- Data extracts
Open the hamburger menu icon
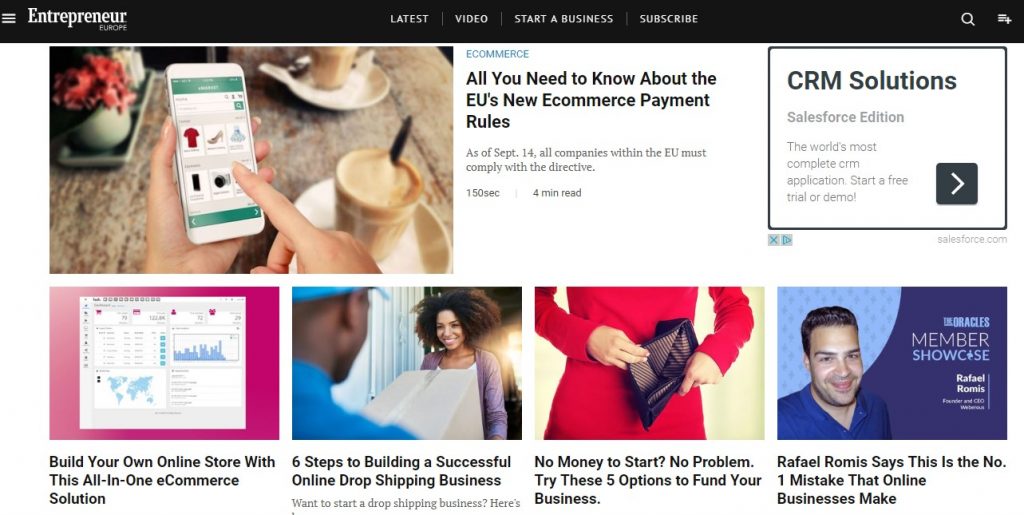This screenshot has height=515, width=1024. click(8, 18)
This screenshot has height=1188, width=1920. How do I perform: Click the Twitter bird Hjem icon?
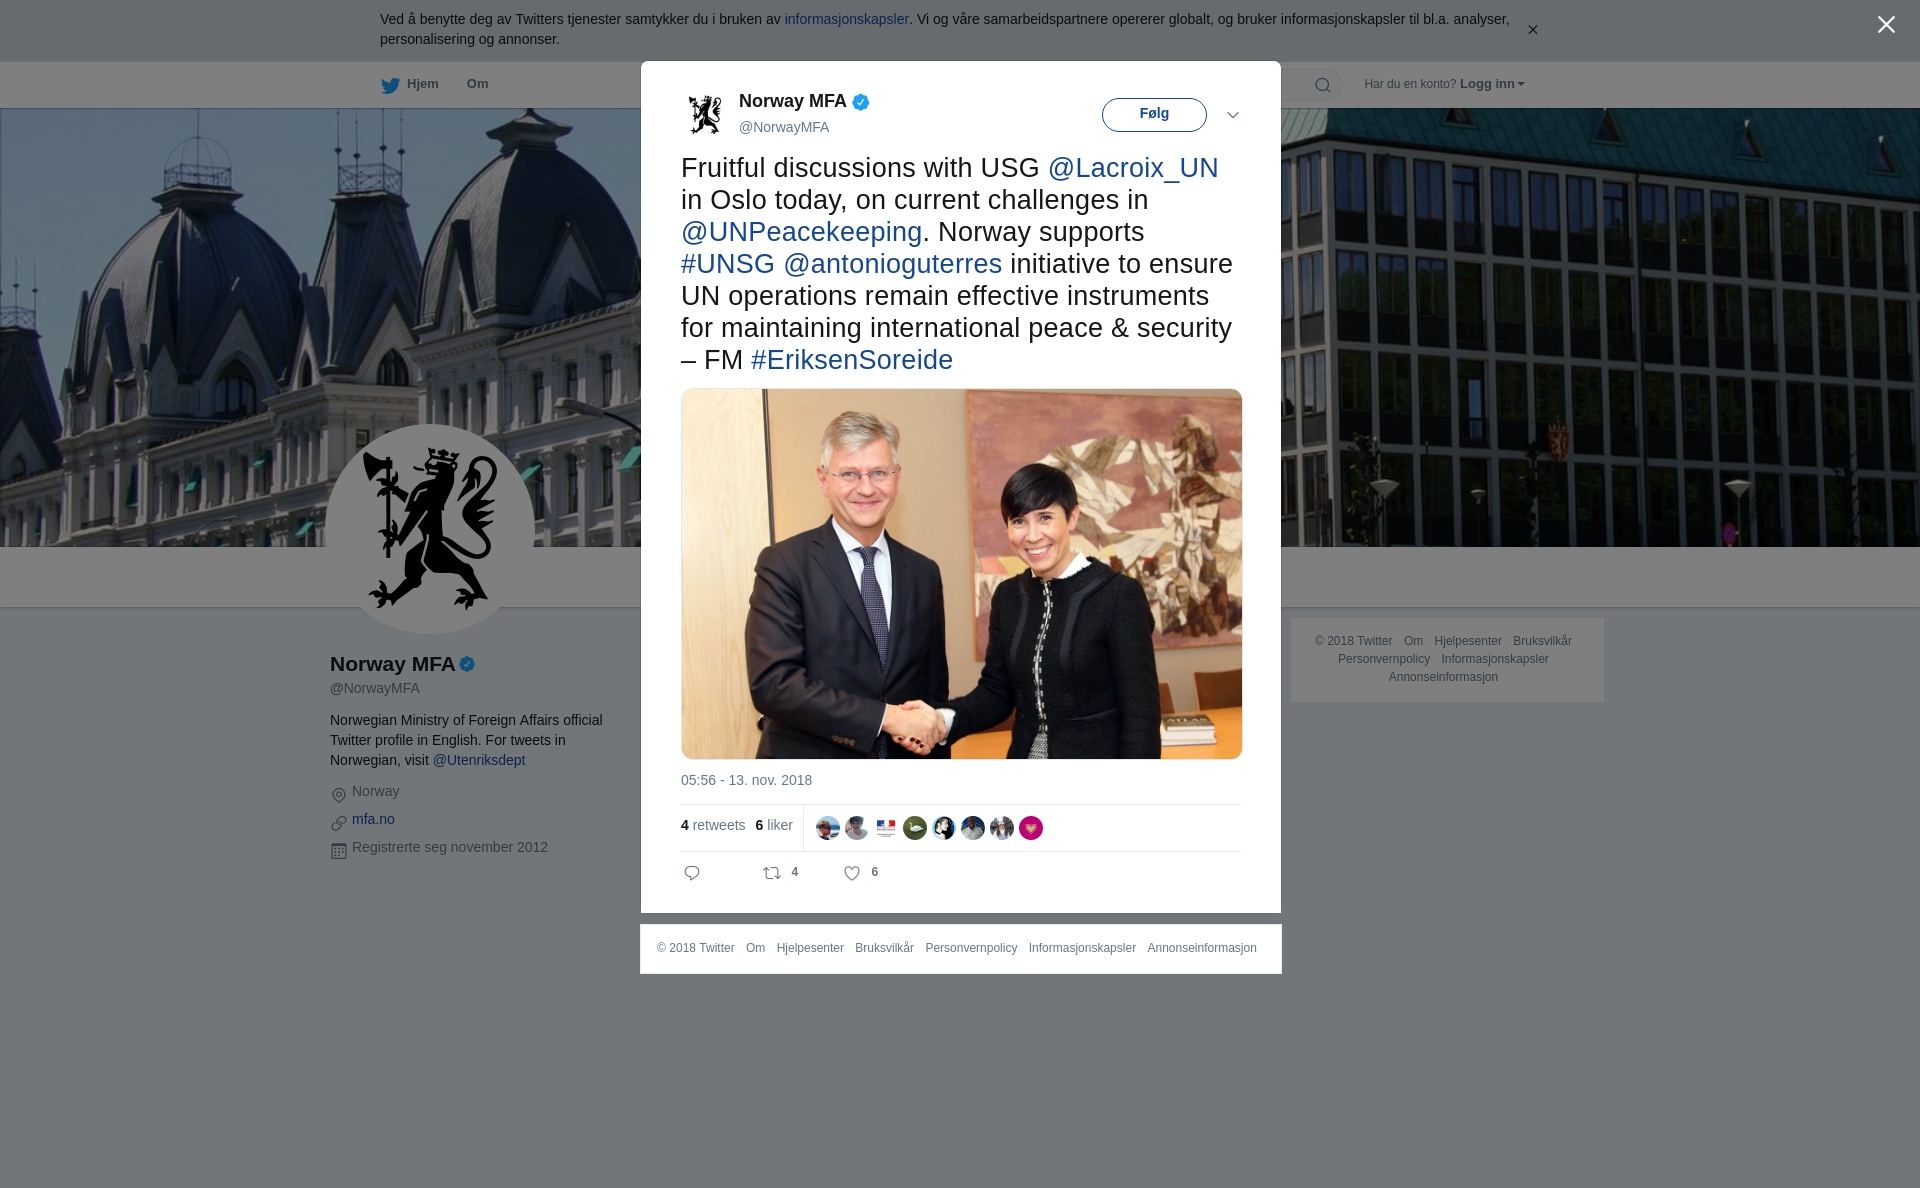tap(390, 85)
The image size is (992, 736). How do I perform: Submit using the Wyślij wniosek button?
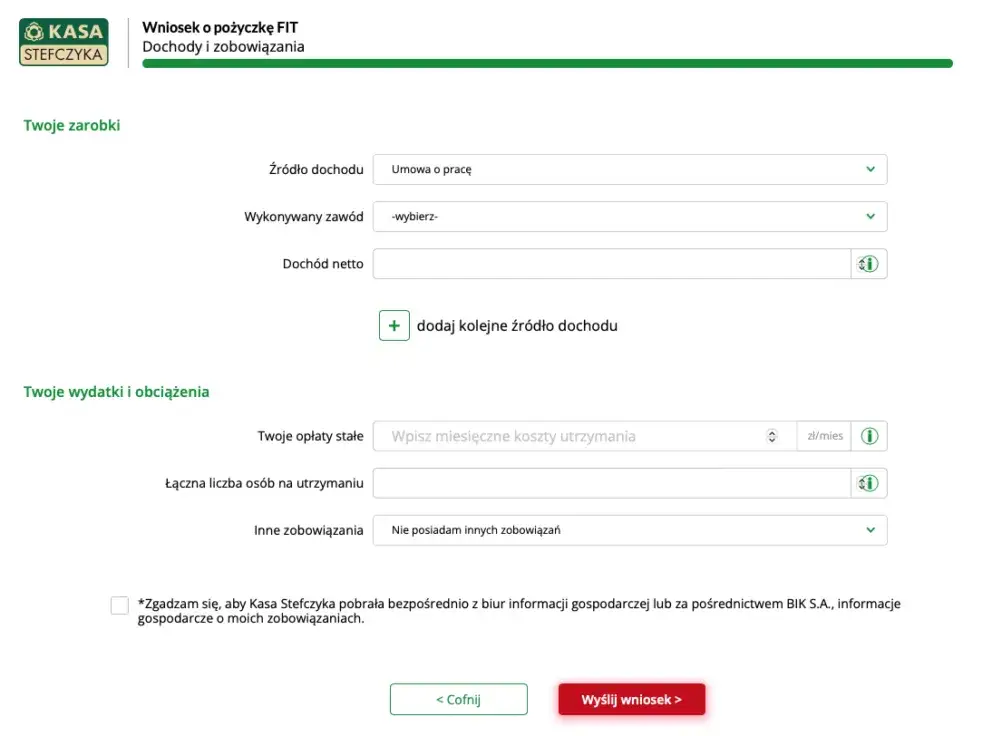[631, 700]
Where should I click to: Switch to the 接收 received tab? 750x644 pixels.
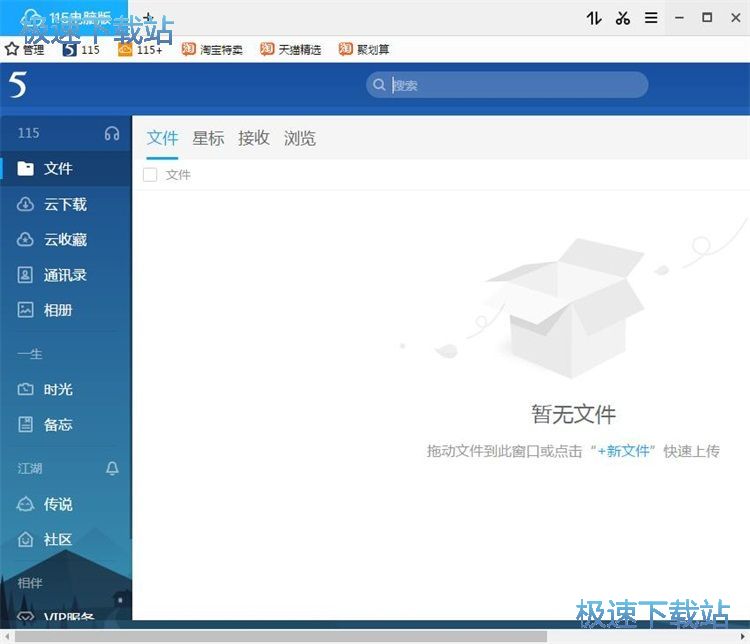click(x=254, y=138)

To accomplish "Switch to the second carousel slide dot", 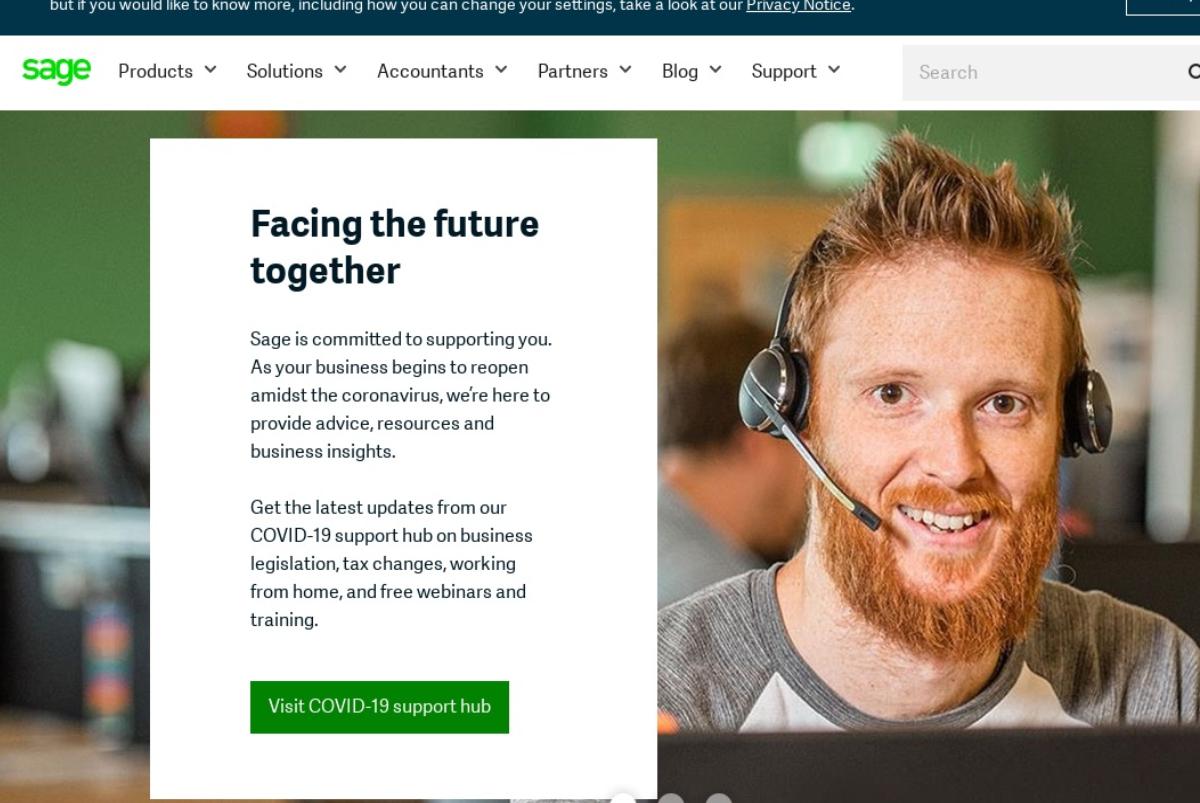I will [x=671, y=798].
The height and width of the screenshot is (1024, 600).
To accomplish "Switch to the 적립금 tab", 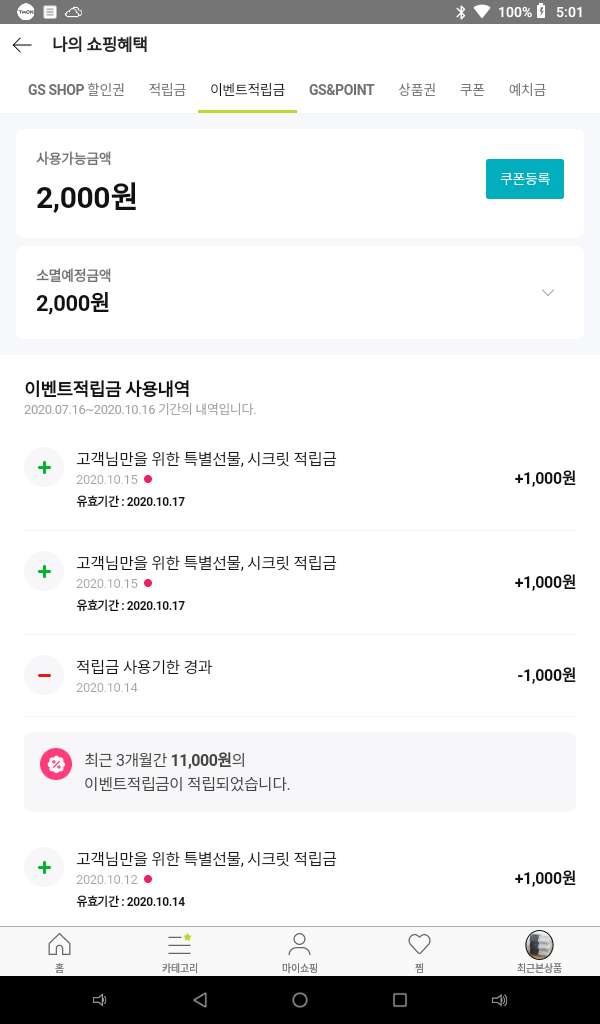I will tap(167, 90).
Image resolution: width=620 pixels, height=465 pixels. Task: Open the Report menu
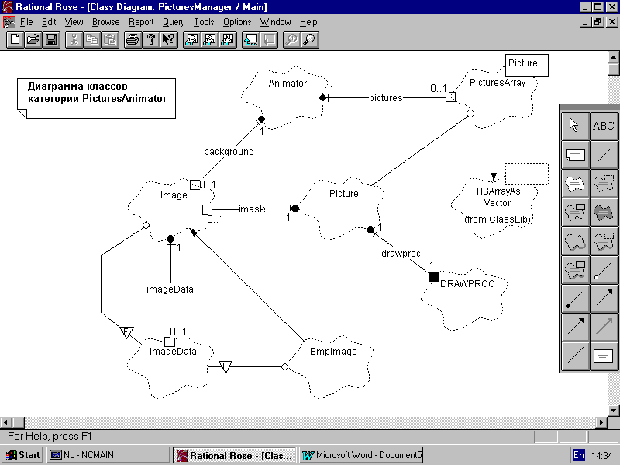click(141, 20)

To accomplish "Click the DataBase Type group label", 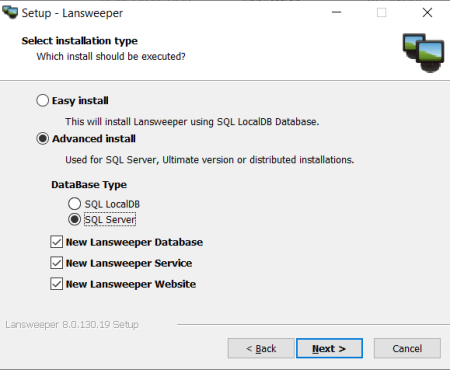I will 89,185.
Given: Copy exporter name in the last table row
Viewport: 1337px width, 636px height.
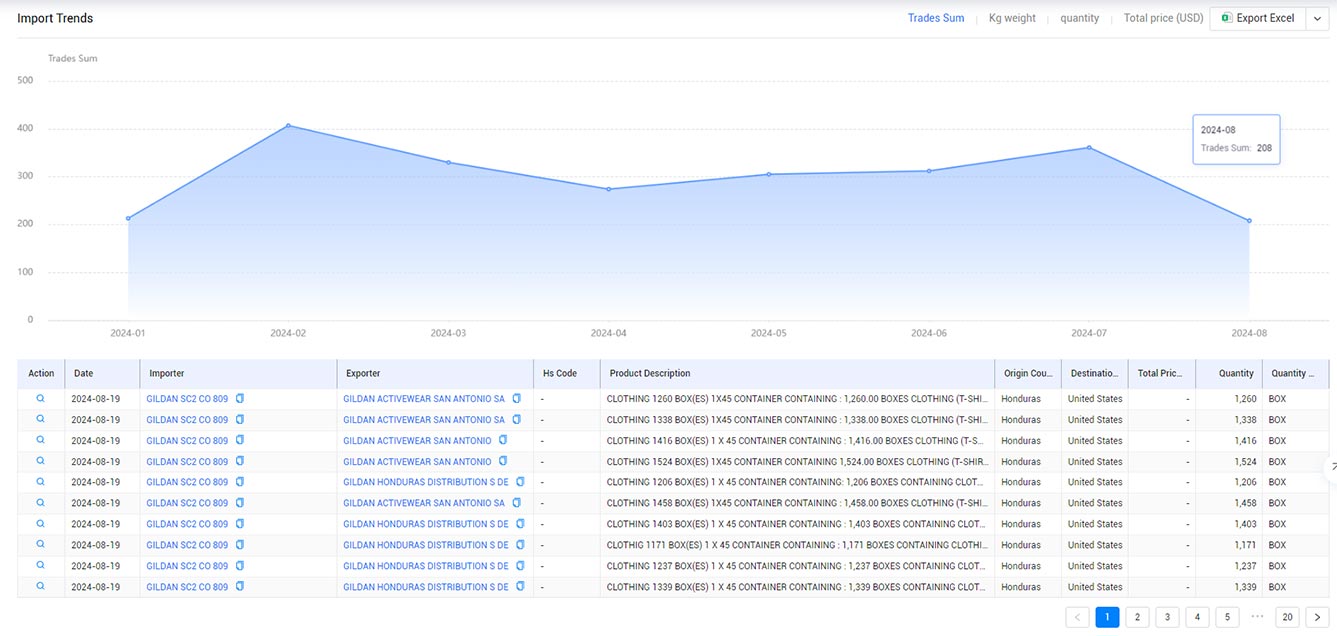Looking at the screenshot, I should tap(519, 587).
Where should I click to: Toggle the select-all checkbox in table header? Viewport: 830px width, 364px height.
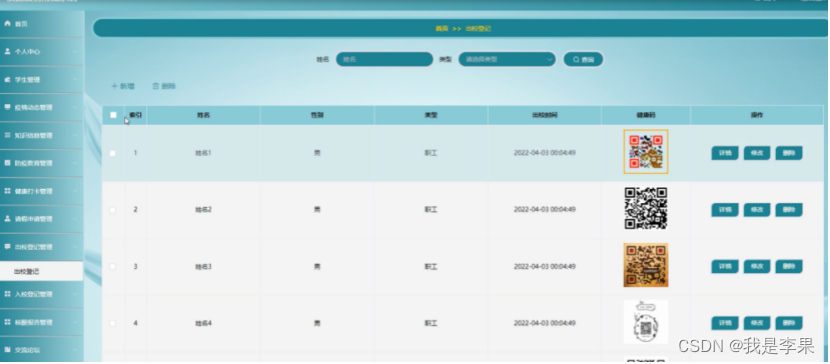(x=113, y=115)
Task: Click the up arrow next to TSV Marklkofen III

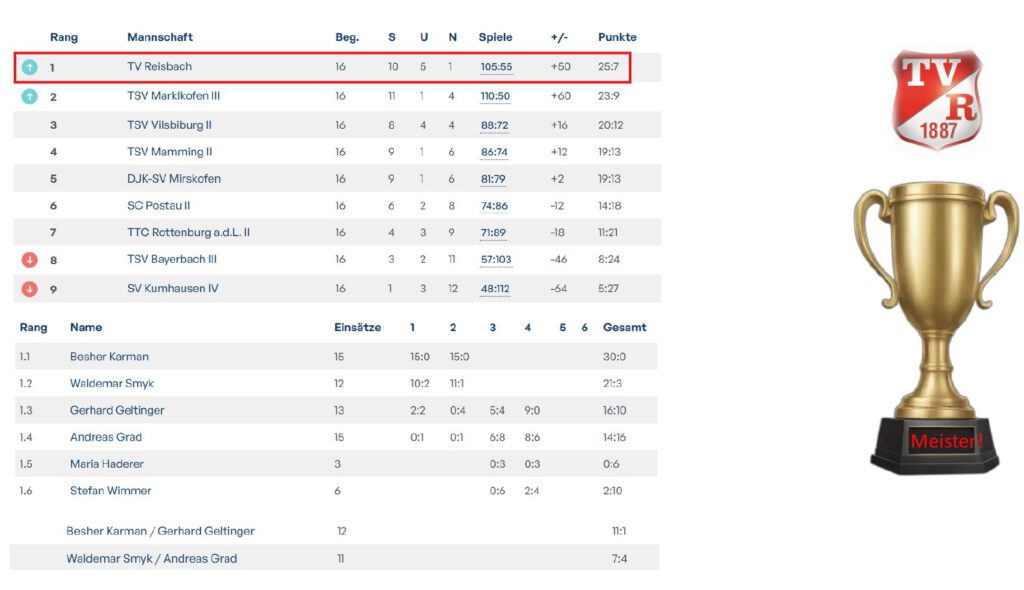Action: (30, 96)
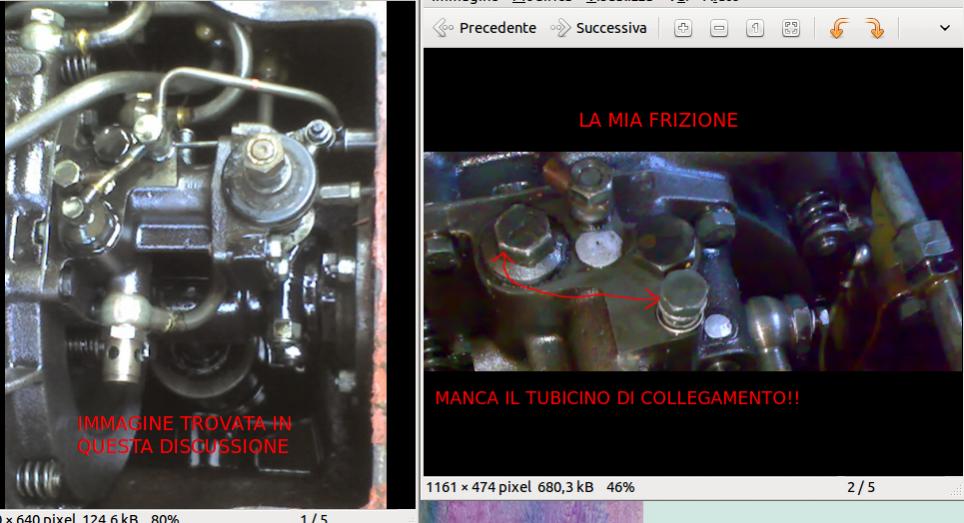Zoom in using the plus icon

click(x=683, y=29)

- What the task asks
Could you repeat, exactly and with nothing else, the lines from the one containing "Task: Click the" through the last line of the records above, leaving out the pictures?

- Finished task
Task: Click the up arrow next to TSV Marklkofen III

Action: (30, 96)
Zoom in using the plus icon

click(x=683, y=29)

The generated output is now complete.